[Prompt A]
Transcribe the passage of the handplane post from "As a tangent" to "wooden body handplanes.".
[Prompt B]
According to the handplane post, which woods were used for the body and the sole of the plane?

─── Text passage

# First home-made handplane



## rwyoung (Aug 3, 2008)

As a tangent to another project I'm slowly working on (blanket chest) I decided I wanted a larger handplane than the crappy little #4 chinese knock-off I have. Something jack plane sized or maybe a little larger would be nice.

So after some though on buy vs. re-build I decided I could make one. And I had a discussion with a guy at the recent Wood Show in KC and he has built a few for himself. Pretty straight forward process to make a Krenov style. Ordered a blade and chipbreaker from Hock Tools. They sell a shorter style of blade intended for use in wooden body handplanes.

The internet has not shortage of plans, opinions and suggestions for building a plane. My design is somewhat of a conglomeration of looking at lots of different plans. The body is sapele (eBay prize) and the sole is caribbean rosewood (another eBay prize). Both were resawn and glued back together to reorient the grain to be as vertical through the body as possible. The rosewood is already taking on a slick shine after just a little bit of use. Neato.

──────
─── Data records

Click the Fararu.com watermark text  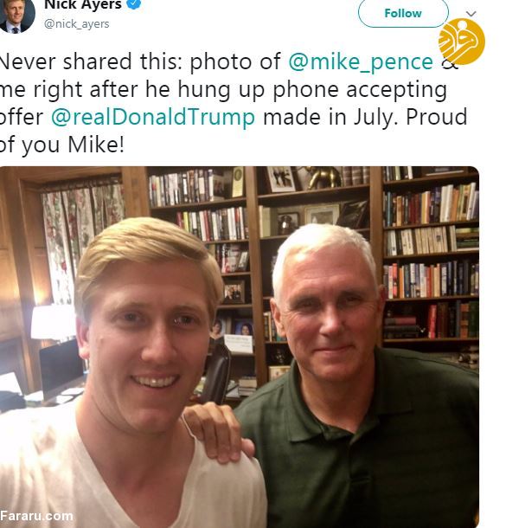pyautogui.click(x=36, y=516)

──────
─── Data records

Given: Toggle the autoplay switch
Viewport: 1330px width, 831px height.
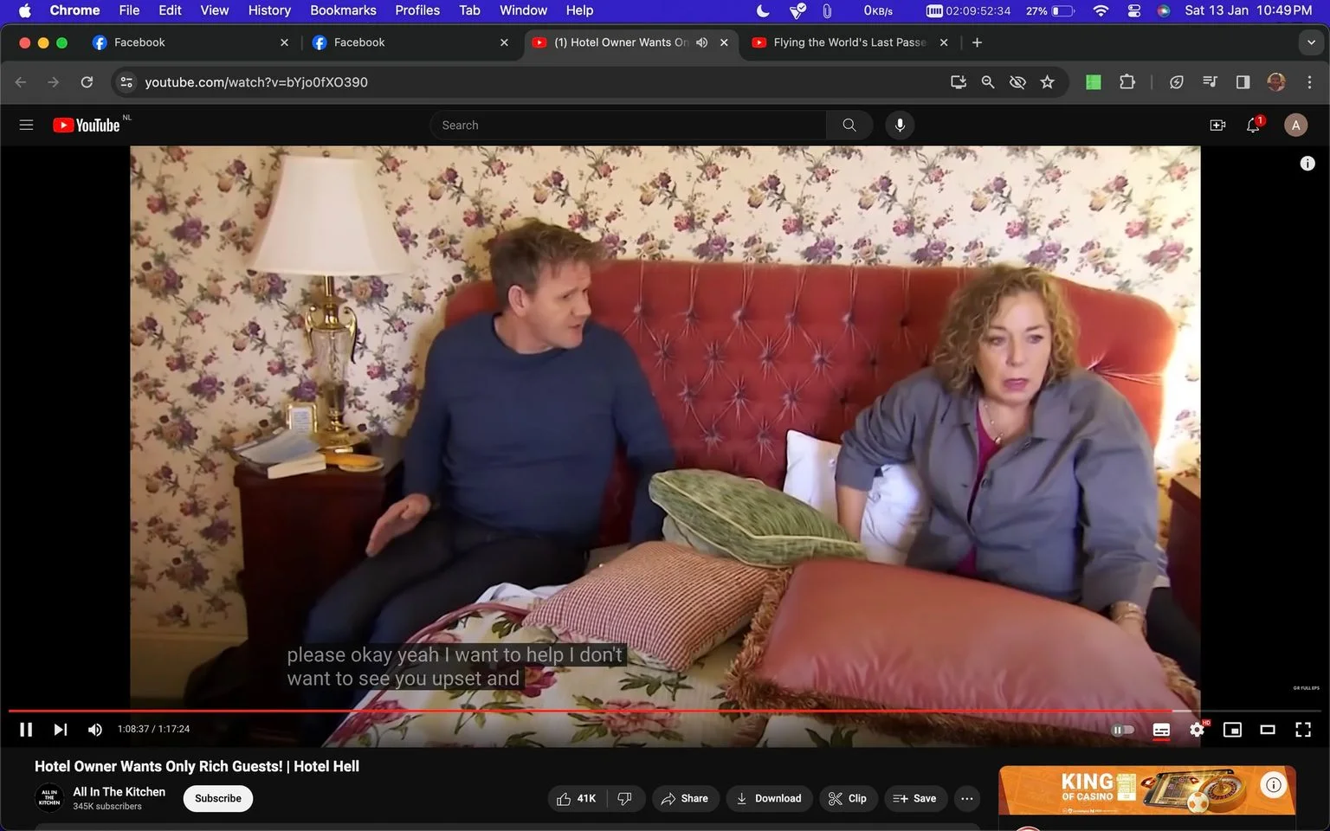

──────

[Written response A]
As a tangent to another project I'm slowly working on (blanket chest) I decided I wanted a larger handplane than the crappy little #4 chinese knock-off I have. Something jack plane sized or maybe a little larger would be nice.

So after some though on buy vs. re-build I decided I could make one. And I had a discussion with a guy at the recent Wood Show in KC and he has built a few for himself. Pretty straight forward process to make a Krenov style. Ordered a blade and chipbreaker from Hock Tools. They sell a shorter style of blade intended for use in wooden body handplanes.

[Written response B]
The body is sapele and the sole is caribbean rosewood.